Music was what connected the front-of-house and our back-of-house kitchen staff, too, since we have this open bar and kitchen. You could feel that lack of a barrier there. The music translated into every part of the experience.

Thamee co-owner Eric Wang (left); Max Manivong (center); and Marcus “Shmoody” Moody (right) on a staff beach trip, pre-COVID. // Photo Courtesy Thamee

Shmoody: I remember how one of our sous chef’s favorite songs to close the night on is “Unforgettable” by Nat King Cole. So when I could remember, I’d queue that up. Like, if there were just a few tables left, or on an especially hard night, I wanted to create a little moment like that because it’s almost like magic.

When you know the song’s about come on, you can find the person and just be like,”You ready?” with just a glance, a shrug of the shoulders, or just a tug on the apron. It’s a powerful thing. I don’t take it for granted. I really miss it. 

Jacobson: To me, there’s a difference between having somebody on staff who makes playlists, and having a music director. When we had weddings, Marcus was responsible for creating entirely new playlists. There’s a lot of thought that goes into that.

Any accolade that we’ve received is about the total package. It’s about the cocktail menu, it’s about the food menu, of course. But also, it’s really about people feeling good, feeling cozy, and welcome in our space. That’s what they will remember. It’s as much about the music, the way that people are serving you, and cooking your food, or responding to that music. It’s a domino effect.

Thamee has received a number of awards and accolades for its Burmese cuisine. // Photo by Mariah Miranda, Courtesy Thamee

Shmoody: I just got the menus from chef JoJo and I’m working on the playlist for the takeout series now, and I really want to make sure there’s a distinguishable trait about each playlist, audibly. Not just one kind of genre.

Jacobson: I think of these takeout meals as our gift to people to say, “Remember what it feels like to eat in a restaurant that cares about you, you know?” By that, I mean that there’s no detail that’s been left to chance. That’s what I love about hospitality. Before service, we’re literally adjusting things by a fraction of an inch on tables, minutes before people walk in the door. I miss giving people all the ingredients to feel good. 

Shmoody, do you want to talk about the video you’ve made that comes with each meal?

Shmoody: It’s a love letter to working at restaurants, especially as a creative.

WORK TASK A:
Reproduce the passage about music at Thamee word for word, between "Shmoody: I just" and "kind of genre.", inclusive.
WORK TASK B:
Pick up the interview about music at Thamee after its final sentence and write what comes next.

MATERIAL SHOWN:
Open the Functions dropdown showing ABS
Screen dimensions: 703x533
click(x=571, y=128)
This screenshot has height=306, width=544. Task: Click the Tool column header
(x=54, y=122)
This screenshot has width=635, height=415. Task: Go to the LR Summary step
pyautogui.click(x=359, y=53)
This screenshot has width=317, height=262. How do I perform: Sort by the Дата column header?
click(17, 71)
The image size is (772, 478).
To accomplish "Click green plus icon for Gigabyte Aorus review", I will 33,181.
...
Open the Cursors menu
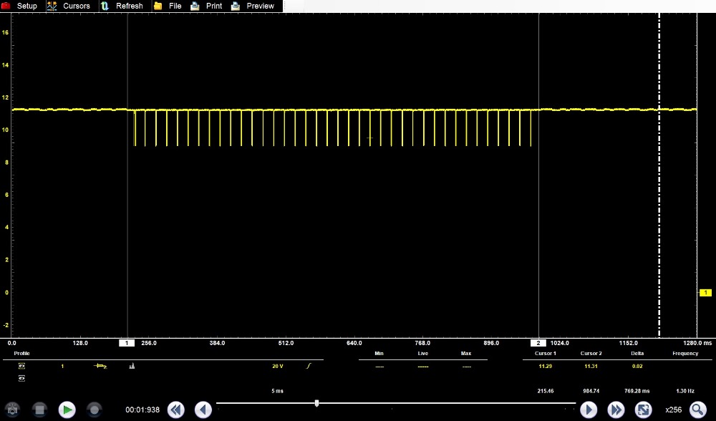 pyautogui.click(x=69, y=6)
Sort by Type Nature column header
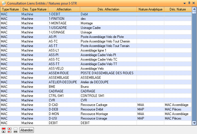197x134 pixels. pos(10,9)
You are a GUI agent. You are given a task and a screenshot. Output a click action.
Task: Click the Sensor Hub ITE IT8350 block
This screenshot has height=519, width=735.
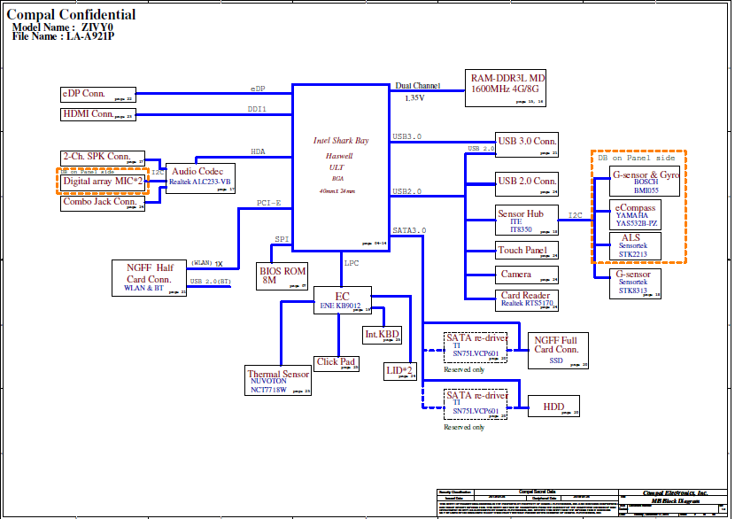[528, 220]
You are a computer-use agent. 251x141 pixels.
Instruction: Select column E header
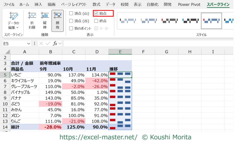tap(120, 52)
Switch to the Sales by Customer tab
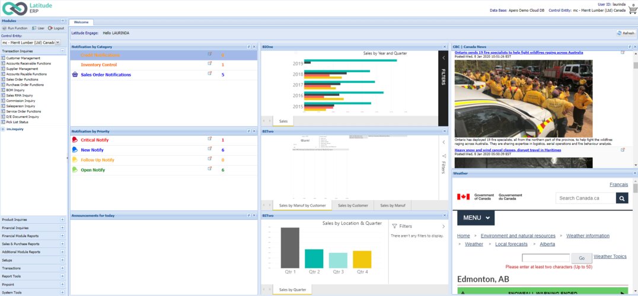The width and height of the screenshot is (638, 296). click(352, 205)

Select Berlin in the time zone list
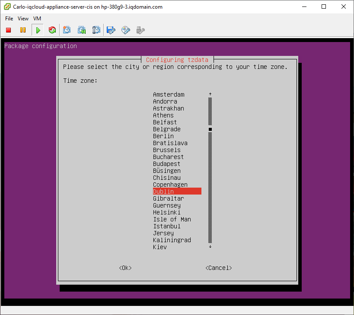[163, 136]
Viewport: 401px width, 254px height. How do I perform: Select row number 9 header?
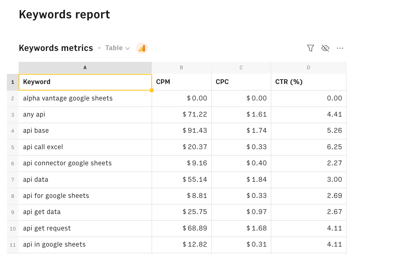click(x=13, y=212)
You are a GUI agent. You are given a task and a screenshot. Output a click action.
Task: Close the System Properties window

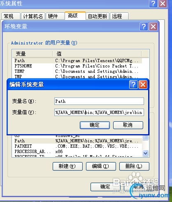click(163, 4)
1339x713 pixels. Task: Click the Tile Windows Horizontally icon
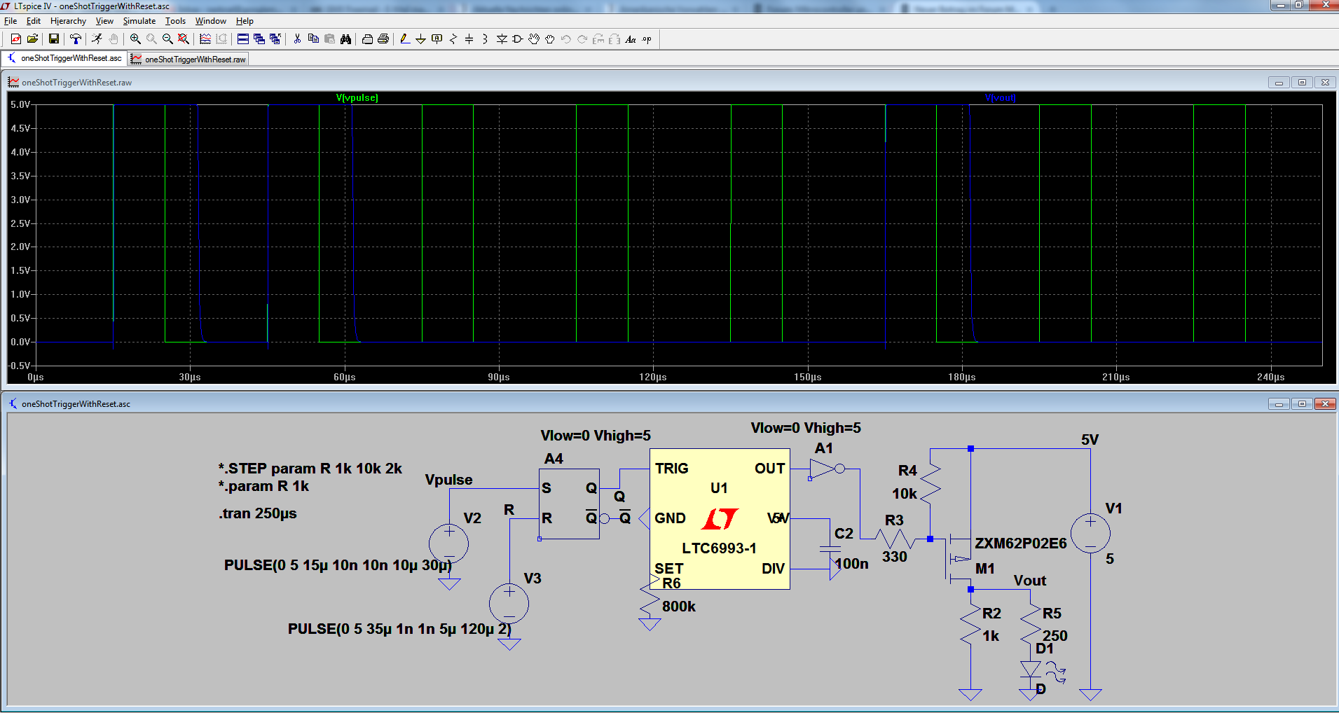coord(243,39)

EXERCISE RESULT A:
Shmoody: I just got the menus from chef JoJo and I’m working on the playlist for the takeout series now, and I really want to make sure there’s a distinguishable trait about each playlist, audibly. Not just one kind of genre.

EXERCISE RESULT B:
Jacobson: So many creatives work in restaurants or in hospitality. It’s something that anybody who’s ever worked in a restaurant can really relate to.

Shmoody: I don’t want to say too much, but I really feel like you’re really gonna enjoy it. You’re gonna laugh a bit. You’re definitely gonna cry, but it’s gonna be like a happy cry.

Jacobson: I’m easily prone to tears.

Shmoody: It’s a love letter to restaurants but also, specifically, a love letter to my time at Thamee. I’ve been working in restaurants since I was 14, when I was a BJ’s cart boy and hot dog guy. And then I worked at Houlihan’s, and a bunch of different restaurants in New York.

At a lot of restaurants, the only thing you really have control over are your pants and your shoes. And in terms of making suggestions about music, forget about it. And even if you were around all these people every night, it wasn’t necessarily a community. 

So coming home to D.C., and being at a place like Thamee where everyone eats there and everyone’s enjoying the music, and even having some of the artists from the playlist dine there, it was something I’ll never forget.

Jacobson: It’s been a struggle for us this year, but I just hope the community comes together to get excited about these kinds of collaborations because all of us small, independent restaurants, we’re just trying not to let the melody get in the way of the groove. The groove is the groove, regardless of whether we serve it to you in a brown paper bag, or at your table on plates that we wash for you later. It’s the same groove.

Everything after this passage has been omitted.